Motorists looking forward to the replacement of the 93-year-old Kennedy Mill Bridge have been looking around the lake for signs of construction work.
However, the action is taking place over at the Kentucky Utilities boat dock near the E.W. Brown Generating Station.
“We’re using this as the main access point,” said Kevin J. Buch, P.E., project manager with Walsh Construction Company LLC, who won the $29 million replacement contract back in April.
Buch said Walsh has brought in 250 loads of equipment so far, including two cranes. One weighs a half million pounds, he said. The big one weighs 1.2 million pounds.
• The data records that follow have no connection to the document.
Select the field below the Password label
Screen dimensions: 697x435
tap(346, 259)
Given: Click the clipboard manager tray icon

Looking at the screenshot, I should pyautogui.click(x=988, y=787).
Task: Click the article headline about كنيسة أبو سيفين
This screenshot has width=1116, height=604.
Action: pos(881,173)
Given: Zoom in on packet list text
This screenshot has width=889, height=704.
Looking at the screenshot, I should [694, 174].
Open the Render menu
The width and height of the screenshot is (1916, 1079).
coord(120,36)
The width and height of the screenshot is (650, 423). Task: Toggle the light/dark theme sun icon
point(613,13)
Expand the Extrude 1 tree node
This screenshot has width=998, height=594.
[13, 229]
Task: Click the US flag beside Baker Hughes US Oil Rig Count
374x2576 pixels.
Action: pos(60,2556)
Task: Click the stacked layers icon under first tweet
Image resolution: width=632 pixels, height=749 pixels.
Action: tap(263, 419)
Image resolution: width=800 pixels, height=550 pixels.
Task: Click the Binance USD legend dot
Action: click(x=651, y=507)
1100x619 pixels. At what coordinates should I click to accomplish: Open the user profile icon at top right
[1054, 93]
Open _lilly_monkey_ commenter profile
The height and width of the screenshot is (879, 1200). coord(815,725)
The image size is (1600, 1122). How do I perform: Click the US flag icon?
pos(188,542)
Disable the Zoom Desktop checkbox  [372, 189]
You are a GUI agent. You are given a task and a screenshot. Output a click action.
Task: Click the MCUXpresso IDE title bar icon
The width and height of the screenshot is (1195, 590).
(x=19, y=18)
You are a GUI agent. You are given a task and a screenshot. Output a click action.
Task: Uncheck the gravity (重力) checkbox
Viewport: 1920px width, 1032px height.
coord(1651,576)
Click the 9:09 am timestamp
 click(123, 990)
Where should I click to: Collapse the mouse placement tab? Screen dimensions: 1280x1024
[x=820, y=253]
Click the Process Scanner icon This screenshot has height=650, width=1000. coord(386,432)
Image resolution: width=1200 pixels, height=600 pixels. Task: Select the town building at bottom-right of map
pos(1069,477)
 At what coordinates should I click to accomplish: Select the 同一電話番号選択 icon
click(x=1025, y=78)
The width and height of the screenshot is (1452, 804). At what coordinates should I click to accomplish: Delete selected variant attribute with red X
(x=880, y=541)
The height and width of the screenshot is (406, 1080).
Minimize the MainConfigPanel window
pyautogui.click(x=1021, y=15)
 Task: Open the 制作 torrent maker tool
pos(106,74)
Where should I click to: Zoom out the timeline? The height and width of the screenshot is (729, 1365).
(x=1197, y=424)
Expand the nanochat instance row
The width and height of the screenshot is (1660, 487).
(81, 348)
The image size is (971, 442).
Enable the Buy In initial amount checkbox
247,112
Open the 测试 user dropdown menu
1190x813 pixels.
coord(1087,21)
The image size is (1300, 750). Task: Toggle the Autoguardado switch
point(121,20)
The contractor is in the process of assembling a drilling platform, two barges connected by six-foot steel girders with underwater anchors.
Once the drilling platform is in place, the contractor will use strandjacks—big hydraulic rams which will be delivered this week from Switzerland—to lower four steel casings 180 feet down to the bottom of Herrington Lake.
“The amount of material under the water is huge,” said Buch.
He and his team come to Lake Herrington after working on the Ohio River.
“We don’t have the current here,” said Buch. “Certain things are easier but other things are a lot more challenging.”
There are two factors that makes replacing Kennedy Mill Bridge a unique job, he said. First, there’s the depth of the lake. Herrington is the deepest lake in Kentucky, and the area where the replacement span will stand reaches nearly 180 feet down.
Another obstacle is the lack of access points to the lake, which was created when KU flooded a ravine nearly a century ago. While the lake is very deep, the ground surrounding it is much higher.
“Those are the two biggest hurdles we’ve got to overcome,” Buch said.